The continuing evolution of lung cancer screening has created a need for new approaches to managing lung nodules. At the same time, new technologies such as serum biomarkers and robotic bronchoscopy offer the potential for improved diagnosis.
Bronchoscopy is also a potential vehicle to deliver ablative therapies that are now delivered percutaneously, but the potential is clouded by the low diagnostic yields of even the most advanced bronchoscopic procedures.
Presenters addressed these clinical controversies in the session Clinical Controversies in Lung Nodule Management: Rapid Fire on Tuesday.
Yields have varied over time and peaked at around 50% in 2015, said Kevin Haas, MD, assistant professor of clinical medicine at the University of Illinois. More recent yields have generally been lower. Recent data also suggest that standard bronchoscopy, with its multiple biopsy sites, may outperform endobronchial ultrasound (EBUS) with navigation.
“Sometimes, the airway system leads right to the lesion,” said Alexander Chen, MD, associate professor of medicine and surgery at Washington University School of Medicine. “And sometimes, the lesion is off to the side of the airway and easy to miss with more tightly focused techniques.”
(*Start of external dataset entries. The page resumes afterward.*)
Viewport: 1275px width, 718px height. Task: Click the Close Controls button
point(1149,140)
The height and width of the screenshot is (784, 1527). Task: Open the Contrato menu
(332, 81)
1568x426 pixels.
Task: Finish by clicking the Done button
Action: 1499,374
Improvements in navigation might improve yields. So might robotic bronchoscopy. Robotic systems are no smaller than standard scopes, but design factors allow them to penetrate at least two generations lower into the airway and reach the pleura. The robotic scope has a stiff sheath that prevents it from prolapsing into the air space the way conventional scopes tend to do.
“Robotics give us the opportunity to rebuild the bronchoscope just the way we want it,” Dr. Chen said. “We can tie in some of the more promising tools and techniques we are developing.”
But don’t hold your breath for a robotic bronchoscope. The device works well in cadaver models. It works well in humans, too, with a 96% yield in a proof of concept trial.
“What we need now is a randomized controlled trial,” Dr. Chen said. “And it has to be powered to demonstrate superiority to some other procedure that we already use.”
There is also the possibility that serum biomarkers could help focus bronchoscopy to patients who are most likely to benefit from biopsy. Most patients with lung nodules are on a spectrum of probability of cancer, explained Gerard Silvestri, MD, MS, professor of medicine at the Medical University of South Carolina.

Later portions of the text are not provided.